Piłkarze Górnika Zabrze przegrali przed własną publicznością z Miedzią Legnica 1:3 (0:1) w meczu 18. kolejki ekstraklasy.
Pierwsza bramka dla gości padła po samobójczym trafieniu bramkarza Górnika Tomasza Loski (36. min.). W drugiej połowie na 2:0 podwyższył z rzutu karnego Fin Petteri Forsell (53. min.), a na 3:0 Estończyk Henrik Ojamaa (61. nin.). Honorowego gola dla gospodarzy strzelił Hiszpan Igor Angulo (90. min.).
Na pomeczowej konferencji prasowej trenerzy Marcin Brosz oraz Dominik Nowak podsumowali spotkanie.
Marcin Brosz: - Każda porażka boli, a tym bardziej w takim meczu, gdy graliśmy u siebie, a na mecz przyszło bardzo wielu kibiców. Analizując sytuację w tabeli wiedzieliśmy, jak ważne jest to spotkanie. To dla nas bardzo ciężka sytuacja, że na własnym stadionie nie punktujemy i przegrywamy (...) Chcieliśmy dać kibicom długo oczekiwaną radość i to najbardziej boli. Teraz musimy na spokojnie przeanalizować ten mecz, bo oczekiwania mieliśmy zdecydowanie większe (...) Nie łączyłbymym dzisiejszej porażki z faktem rozegrania w czwartek 120 minut.
Dominik Nowak: - Na pewno był to bardzo ważny mecz. Oba zespoły chcą opuścić strefę spadkową. Tym bardziej cieszę się ze zwycięstwa na trudnym terenie w Zabrzu. Bardzo ważna była dobra organizacja gry, szczególnie w obronie. Nad tym dużo pracowaliśmy i daje to efekty. Oczywiście są błędy do poprawy. Co do ofensywy, to cieszy ilość stworzonych sytuacji. Akcje były przemyślane. Gra z przodu funkcjonuje coraz lepiej i jest to dla nas plus tego meczu. Brawa dla zawodników za samodyscyplinę w każdym sektorze boiska. Choć na chwilę możemy podnieść głowę do góry i wracamy z ważnymi punktami. Grudzień jest jednak długi i musimy się starać by w następnych meczach również punktować.

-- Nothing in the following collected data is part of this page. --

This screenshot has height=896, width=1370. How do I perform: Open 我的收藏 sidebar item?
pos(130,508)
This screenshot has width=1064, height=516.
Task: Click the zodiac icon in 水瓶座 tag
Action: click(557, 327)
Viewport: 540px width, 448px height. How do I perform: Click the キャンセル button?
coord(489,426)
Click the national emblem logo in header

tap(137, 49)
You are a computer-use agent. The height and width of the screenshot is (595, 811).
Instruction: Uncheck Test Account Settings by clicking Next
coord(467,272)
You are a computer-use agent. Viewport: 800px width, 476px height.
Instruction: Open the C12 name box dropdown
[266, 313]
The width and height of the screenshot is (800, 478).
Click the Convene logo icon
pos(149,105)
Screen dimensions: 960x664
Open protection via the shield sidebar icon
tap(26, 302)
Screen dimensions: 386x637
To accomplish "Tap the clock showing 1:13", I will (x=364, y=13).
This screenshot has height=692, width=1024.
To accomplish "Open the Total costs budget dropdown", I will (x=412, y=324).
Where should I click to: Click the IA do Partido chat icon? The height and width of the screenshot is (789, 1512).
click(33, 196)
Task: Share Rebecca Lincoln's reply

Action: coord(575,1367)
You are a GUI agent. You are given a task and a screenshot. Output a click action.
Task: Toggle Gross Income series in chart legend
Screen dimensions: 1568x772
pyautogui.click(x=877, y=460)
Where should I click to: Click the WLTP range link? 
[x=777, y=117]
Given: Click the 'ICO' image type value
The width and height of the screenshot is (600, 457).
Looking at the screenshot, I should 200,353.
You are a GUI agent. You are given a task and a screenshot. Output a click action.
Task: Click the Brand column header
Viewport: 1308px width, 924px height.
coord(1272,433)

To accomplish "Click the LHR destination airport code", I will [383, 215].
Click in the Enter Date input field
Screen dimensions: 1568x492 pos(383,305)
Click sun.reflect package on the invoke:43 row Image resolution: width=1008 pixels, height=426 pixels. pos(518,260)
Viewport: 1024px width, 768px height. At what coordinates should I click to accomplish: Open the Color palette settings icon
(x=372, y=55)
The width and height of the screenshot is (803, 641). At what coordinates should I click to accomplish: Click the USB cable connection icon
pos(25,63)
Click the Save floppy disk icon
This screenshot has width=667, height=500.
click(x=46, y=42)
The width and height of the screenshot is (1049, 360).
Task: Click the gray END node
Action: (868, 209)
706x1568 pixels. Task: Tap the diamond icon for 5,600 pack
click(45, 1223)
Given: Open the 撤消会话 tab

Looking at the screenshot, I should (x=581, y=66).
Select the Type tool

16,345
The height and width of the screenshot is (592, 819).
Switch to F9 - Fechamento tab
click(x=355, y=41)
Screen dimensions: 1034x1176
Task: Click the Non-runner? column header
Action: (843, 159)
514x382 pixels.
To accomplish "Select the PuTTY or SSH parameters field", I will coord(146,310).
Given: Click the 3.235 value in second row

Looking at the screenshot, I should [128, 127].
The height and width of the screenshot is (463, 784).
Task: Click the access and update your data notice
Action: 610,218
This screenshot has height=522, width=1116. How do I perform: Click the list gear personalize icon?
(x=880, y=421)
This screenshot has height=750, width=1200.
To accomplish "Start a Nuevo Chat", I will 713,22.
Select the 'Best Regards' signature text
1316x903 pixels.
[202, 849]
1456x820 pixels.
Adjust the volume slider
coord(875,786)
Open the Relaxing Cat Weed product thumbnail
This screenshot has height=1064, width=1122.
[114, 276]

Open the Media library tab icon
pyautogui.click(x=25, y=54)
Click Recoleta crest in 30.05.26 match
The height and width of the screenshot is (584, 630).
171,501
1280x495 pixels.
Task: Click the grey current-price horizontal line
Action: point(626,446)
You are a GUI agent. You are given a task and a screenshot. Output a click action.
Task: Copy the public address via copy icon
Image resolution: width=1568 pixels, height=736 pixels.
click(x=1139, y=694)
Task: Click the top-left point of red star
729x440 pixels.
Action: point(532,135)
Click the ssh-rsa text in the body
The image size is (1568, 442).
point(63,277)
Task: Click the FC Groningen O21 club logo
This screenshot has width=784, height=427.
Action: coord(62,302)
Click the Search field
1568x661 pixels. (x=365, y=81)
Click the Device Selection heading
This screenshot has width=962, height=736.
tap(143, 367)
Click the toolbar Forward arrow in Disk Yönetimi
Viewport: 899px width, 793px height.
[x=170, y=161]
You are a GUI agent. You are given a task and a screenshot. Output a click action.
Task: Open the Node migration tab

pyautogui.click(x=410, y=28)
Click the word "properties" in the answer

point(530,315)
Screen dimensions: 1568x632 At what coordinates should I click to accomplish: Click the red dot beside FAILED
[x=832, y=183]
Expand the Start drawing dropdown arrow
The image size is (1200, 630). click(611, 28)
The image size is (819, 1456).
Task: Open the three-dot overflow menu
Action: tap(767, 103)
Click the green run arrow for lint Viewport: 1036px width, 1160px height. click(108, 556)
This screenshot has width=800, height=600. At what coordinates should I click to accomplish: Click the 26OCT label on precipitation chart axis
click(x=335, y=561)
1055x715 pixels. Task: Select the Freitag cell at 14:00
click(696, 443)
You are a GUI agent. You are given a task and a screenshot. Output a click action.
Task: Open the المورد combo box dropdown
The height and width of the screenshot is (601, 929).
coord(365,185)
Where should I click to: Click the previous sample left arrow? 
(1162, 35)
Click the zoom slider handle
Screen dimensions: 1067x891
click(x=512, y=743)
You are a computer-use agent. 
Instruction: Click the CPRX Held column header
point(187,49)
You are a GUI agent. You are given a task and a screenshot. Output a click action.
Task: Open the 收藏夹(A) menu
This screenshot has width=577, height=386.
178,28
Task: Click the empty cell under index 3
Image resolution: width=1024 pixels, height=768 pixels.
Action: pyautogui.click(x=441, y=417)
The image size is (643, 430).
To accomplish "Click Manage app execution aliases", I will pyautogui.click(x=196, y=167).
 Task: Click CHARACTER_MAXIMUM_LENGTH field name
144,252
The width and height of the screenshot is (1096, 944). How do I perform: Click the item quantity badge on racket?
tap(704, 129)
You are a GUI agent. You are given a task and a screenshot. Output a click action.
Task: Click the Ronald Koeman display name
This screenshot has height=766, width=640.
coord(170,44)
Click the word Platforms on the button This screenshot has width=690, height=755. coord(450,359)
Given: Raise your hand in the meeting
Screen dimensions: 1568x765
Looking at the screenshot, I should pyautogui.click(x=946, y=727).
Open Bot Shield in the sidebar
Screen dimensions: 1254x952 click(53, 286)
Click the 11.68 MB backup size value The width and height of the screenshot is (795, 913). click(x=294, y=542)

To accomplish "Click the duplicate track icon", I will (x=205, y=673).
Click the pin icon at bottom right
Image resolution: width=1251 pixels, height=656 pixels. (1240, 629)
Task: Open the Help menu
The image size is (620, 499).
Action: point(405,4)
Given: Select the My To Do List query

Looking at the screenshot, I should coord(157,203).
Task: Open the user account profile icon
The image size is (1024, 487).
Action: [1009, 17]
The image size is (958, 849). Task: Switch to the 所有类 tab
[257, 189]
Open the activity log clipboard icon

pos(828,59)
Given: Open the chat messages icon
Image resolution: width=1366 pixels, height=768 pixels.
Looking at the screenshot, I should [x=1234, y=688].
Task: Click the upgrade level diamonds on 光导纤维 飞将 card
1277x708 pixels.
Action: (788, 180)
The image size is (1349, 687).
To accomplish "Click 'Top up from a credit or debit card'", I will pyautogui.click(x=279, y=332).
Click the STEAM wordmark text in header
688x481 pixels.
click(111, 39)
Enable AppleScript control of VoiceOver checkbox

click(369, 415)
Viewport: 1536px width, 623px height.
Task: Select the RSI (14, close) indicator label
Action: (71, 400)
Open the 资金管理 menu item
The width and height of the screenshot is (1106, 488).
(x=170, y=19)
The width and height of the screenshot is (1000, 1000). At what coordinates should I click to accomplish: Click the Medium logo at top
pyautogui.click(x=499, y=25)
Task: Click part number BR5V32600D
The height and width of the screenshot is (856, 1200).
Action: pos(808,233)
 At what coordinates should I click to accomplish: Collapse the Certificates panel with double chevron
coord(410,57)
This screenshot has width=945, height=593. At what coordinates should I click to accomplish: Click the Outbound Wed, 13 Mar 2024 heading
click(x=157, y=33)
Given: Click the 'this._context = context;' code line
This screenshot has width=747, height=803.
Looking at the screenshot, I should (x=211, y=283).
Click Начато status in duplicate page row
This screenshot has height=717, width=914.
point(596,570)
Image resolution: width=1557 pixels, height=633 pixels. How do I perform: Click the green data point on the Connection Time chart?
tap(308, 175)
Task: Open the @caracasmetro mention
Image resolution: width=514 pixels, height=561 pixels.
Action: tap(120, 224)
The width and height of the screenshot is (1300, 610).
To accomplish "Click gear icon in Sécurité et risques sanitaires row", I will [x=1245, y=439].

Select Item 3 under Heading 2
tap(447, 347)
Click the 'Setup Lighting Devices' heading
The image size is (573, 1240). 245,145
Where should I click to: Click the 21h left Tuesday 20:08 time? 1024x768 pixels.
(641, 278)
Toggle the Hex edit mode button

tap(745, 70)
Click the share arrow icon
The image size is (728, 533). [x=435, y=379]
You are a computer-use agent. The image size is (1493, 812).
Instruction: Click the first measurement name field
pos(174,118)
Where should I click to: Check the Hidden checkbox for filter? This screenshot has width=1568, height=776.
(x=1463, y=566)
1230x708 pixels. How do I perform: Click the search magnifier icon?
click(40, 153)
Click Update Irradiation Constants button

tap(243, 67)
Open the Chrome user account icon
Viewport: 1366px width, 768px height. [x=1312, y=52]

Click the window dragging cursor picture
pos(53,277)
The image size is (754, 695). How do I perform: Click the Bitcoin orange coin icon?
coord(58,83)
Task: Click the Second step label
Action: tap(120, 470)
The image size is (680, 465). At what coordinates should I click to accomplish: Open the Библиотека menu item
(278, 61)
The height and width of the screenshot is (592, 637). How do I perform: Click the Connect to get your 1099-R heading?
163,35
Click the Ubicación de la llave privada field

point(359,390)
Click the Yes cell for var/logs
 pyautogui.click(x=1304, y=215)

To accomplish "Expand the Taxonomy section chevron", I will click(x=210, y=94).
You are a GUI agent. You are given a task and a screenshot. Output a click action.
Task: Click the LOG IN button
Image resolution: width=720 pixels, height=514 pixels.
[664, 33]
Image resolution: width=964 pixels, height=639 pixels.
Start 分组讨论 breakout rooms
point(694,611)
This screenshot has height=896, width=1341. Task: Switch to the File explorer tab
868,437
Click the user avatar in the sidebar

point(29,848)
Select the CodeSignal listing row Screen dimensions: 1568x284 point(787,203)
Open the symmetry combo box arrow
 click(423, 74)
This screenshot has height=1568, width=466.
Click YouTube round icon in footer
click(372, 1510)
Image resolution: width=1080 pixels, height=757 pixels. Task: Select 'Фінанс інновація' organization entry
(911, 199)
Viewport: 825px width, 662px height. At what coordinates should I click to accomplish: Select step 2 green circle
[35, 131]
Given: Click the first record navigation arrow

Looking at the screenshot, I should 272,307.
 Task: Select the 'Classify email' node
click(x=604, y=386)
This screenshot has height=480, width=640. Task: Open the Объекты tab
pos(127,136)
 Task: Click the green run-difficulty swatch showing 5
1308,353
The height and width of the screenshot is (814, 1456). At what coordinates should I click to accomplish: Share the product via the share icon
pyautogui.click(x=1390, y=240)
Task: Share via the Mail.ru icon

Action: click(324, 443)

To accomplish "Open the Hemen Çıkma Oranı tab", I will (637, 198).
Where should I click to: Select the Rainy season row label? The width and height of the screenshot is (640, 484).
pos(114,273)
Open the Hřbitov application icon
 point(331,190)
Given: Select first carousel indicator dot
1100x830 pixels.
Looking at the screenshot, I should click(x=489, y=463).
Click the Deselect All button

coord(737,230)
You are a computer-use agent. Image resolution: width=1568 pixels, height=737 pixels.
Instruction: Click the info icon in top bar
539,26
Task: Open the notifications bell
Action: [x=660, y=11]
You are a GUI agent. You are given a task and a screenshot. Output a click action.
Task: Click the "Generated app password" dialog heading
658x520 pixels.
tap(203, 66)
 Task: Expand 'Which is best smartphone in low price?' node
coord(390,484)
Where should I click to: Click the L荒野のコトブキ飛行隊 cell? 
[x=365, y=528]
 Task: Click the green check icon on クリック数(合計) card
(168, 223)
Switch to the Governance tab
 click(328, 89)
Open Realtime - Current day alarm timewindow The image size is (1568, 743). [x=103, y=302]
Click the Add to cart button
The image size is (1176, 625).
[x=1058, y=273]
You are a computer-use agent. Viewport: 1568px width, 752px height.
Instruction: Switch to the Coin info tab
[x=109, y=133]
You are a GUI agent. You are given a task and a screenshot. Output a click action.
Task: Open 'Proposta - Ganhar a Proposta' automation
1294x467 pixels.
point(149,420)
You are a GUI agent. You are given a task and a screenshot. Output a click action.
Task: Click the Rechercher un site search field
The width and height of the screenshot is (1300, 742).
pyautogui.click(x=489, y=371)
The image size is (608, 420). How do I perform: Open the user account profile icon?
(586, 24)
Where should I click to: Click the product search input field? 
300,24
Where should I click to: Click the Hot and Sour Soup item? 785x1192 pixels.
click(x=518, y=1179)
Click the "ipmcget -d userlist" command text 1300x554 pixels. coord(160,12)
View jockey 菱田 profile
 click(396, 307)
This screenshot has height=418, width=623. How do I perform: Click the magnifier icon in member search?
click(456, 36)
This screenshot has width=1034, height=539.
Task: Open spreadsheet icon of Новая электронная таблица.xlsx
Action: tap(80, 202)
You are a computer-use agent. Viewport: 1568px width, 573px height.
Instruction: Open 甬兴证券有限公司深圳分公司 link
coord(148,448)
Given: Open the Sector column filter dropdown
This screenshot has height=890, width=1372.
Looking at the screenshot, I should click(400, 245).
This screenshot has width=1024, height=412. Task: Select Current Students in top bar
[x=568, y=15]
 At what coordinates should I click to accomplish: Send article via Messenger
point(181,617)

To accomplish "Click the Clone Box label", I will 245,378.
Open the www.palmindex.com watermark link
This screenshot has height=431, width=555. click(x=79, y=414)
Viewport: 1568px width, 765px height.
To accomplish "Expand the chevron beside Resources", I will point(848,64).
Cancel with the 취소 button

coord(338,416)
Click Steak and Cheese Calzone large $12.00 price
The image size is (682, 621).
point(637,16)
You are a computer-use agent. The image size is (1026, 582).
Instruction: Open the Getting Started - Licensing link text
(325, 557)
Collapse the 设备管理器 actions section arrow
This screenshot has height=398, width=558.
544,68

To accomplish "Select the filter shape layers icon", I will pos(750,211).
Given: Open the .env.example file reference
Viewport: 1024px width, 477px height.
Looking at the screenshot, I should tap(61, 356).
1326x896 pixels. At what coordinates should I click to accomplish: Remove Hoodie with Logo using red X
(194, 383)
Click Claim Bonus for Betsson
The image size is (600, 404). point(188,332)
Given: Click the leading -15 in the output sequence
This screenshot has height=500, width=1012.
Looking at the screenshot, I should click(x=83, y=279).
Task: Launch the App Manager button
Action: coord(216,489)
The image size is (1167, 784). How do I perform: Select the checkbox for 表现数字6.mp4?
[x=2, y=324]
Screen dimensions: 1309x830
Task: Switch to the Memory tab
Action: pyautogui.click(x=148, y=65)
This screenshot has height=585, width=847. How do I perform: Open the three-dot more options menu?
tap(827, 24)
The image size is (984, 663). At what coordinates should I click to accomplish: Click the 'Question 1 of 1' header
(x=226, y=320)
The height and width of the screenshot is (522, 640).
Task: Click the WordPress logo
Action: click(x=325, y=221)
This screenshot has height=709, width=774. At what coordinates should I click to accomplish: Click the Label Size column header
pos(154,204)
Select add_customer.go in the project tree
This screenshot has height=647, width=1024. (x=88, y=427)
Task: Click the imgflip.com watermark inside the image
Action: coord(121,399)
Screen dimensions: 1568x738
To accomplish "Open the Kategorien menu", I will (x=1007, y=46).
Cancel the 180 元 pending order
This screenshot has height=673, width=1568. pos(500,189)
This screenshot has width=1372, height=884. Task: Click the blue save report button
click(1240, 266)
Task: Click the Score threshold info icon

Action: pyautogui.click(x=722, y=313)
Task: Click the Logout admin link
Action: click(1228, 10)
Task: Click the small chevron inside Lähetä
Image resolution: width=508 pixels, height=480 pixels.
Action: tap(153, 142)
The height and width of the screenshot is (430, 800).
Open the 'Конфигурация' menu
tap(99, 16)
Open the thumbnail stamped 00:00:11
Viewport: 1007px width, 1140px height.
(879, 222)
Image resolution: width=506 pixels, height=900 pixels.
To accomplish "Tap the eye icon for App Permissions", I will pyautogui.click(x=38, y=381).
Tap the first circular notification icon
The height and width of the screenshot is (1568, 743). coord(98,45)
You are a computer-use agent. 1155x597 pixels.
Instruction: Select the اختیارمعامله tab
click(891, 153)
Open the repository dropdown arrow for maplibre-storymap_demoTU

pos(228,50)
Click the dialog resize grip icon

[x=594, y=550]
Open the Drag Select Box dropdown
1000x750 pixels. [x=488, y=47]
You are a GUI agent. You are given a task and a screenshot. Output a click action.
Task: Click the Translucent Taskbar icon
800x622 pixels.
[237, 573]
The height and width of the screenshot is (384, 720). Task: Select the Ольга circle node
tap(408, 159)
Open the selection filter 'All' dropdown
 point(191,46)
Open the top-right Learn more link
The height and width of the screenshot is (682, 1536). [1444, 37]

W drugim niedzielnym meczu Lechia Gdańsk bezbramkowo zremisowała z Legią Warszawa w meczu 18. kolejki piłkarskiej ekstraklasy. Lechia prowadzi w tabeli z dorobkiem 38 punktów. Legia traci pięć punktów i jest druga. Trzecie miejsce zajmuje Jagiellonia Białystok ze stratą sześciu punktów.